> **Task directions**:
Write out the entries below exactly, but only from the line containing "This screenshot has width=1510, height=812." through the line containing "Maximum file size", and without the pictures.

(Source records begins)

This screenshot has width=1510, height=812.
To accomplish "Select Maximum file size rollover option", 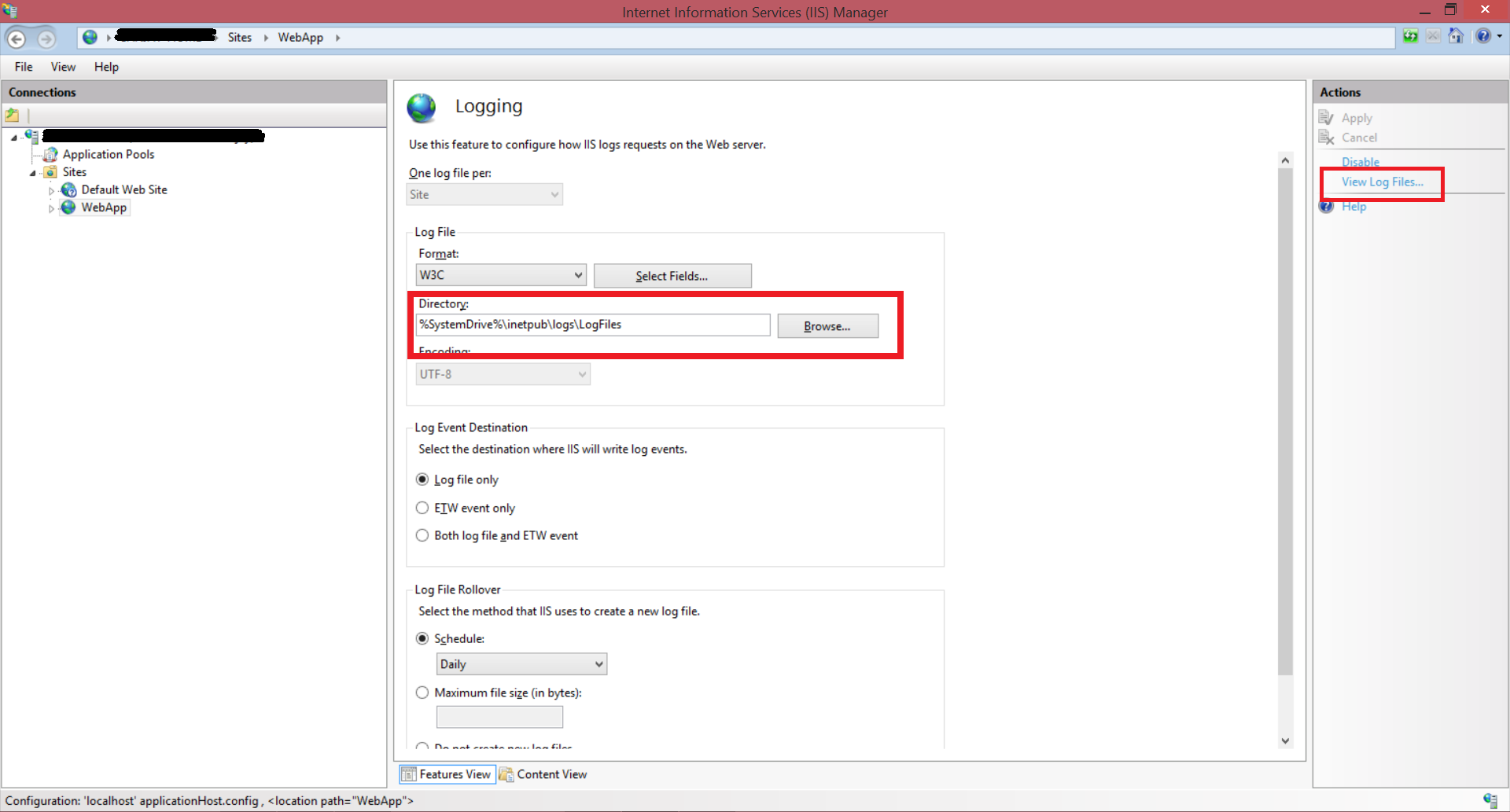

(Source records ends)
(Source records begins)

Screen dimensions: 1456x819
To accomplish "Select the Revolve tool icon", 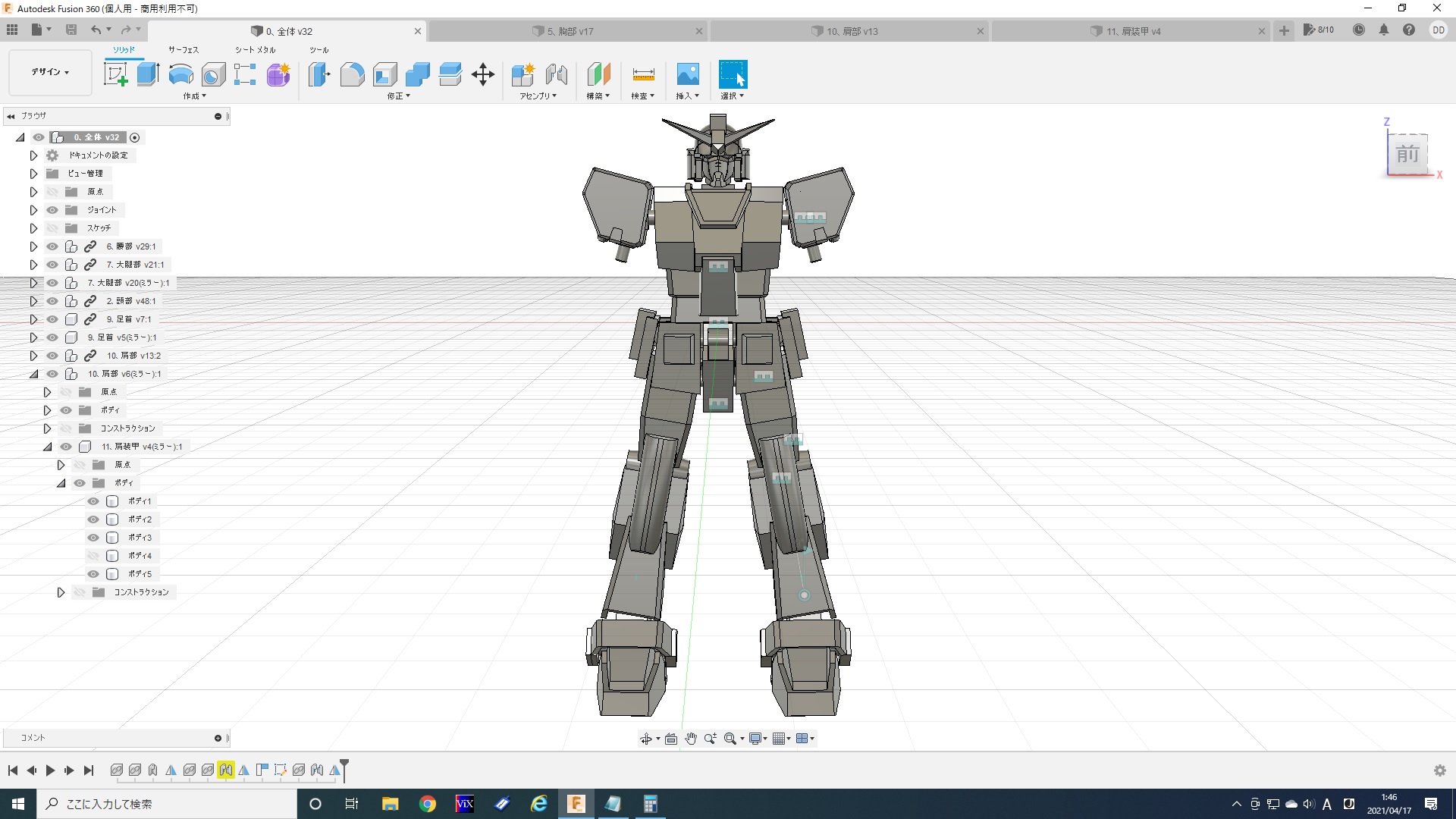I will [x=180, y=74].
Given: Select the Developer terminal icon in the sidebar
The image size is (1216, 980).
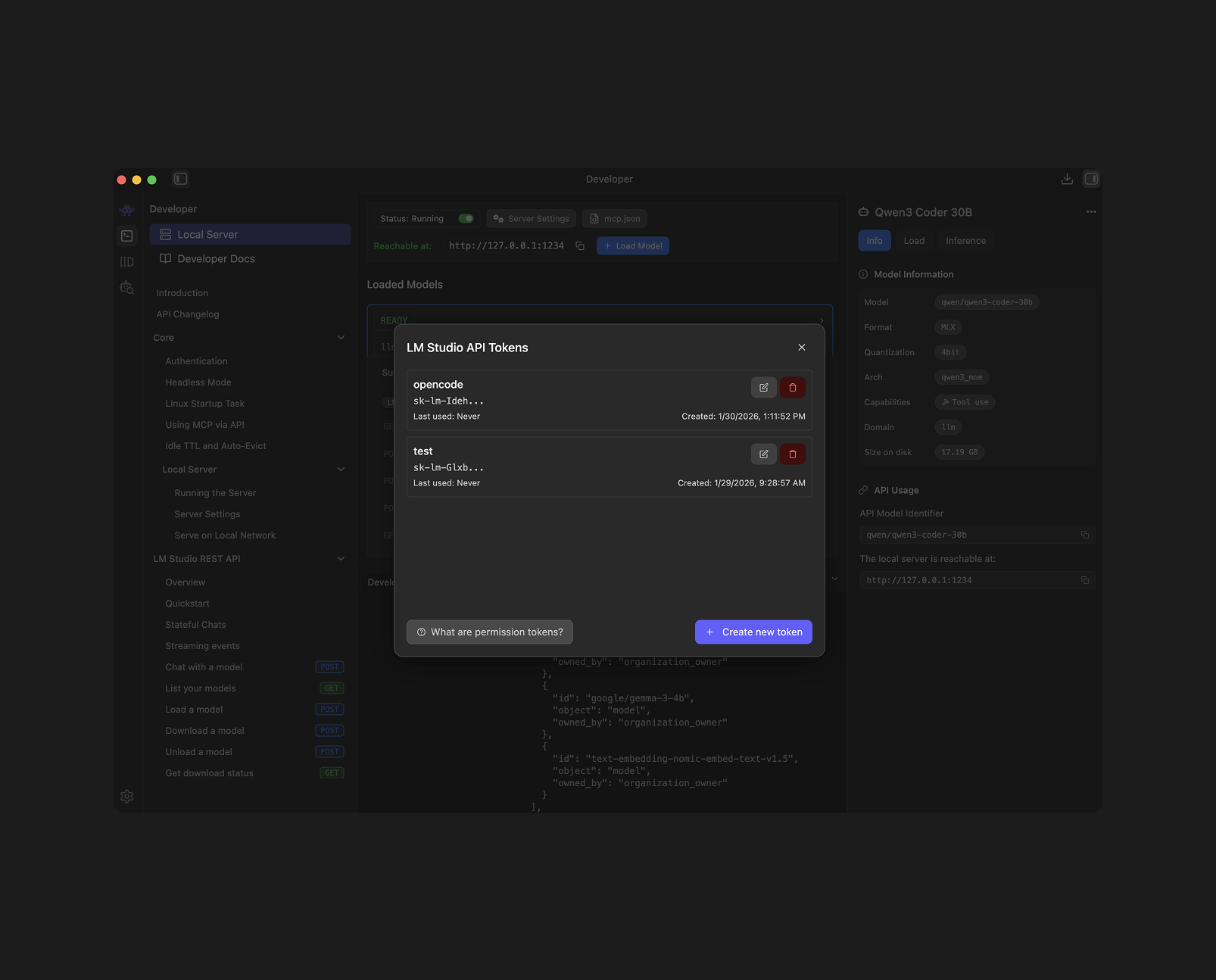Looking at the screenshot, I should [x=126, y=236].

(Source records ends)
(Source records begins)

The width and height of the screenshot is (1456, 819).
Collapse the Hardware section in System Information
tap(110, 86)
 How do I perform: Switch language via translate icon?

(Source records ends)

> **Expected answer**:
This screenshot has width=1510, height=812.
To accomplish "Select Maximum file size rollover option", 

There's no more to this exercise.